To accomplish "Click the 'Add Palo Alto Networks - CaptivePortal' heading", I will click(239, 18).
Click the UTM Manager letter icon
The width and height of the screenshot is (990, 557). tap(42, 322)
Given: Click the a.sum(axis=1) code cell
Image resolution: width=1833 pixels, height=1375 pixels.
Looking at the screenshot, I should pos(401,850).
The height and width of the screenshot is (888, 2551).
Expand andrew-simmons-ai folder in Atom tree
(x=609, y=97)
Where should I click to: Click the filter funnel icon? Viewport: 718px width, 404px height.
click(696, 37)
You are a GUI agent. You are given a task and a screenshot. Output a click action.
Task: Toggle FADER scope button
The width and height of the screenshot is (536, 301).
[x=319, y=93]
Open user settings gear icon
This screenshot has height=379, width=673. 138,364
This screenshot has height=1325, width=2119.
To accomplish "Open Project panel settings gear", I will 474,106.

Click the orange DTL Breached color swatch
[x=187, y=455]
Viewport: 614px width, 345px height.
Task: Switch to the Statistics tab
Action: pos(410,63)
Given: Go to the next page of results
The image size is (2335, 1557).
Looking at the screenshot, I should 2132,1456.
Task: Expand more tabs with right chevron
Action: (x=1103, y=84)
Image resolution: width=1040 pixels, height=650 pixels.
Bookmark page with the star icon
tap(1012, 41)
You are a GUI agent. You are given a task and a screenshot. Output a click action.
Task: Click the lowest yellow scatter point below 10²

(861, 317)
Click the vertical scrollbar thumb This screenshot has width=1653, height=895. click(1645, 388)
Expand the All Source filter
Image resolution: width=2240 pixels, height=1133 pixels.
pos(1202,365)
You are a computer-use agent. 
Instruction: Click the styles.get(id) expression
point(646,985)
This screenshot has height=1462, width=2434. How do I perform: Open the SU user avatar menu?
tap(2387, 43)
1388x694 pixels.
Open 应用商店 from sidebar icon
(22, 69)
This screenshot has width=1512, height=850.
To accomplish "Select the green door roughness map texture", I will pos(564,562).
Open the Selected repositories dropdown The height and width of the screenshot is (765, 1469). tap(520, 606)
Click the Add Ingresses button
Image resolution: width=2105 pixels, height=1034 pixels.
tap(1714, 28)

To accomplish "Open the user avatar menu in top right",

_Work required_
Pull every line containing the word "accomplish" out of the listing.

_Final answer_
To accomplish "Click the 'Add Palo Alto Networks - CaptivePortal' heading", I will click(239, 18).
To accomplish "Open Project panel settings gear", I will 474,106.
To accomplish "Select the green door roughness map texture", I will pos(564,562).
To accomplish "Open the user avatar menu in top right",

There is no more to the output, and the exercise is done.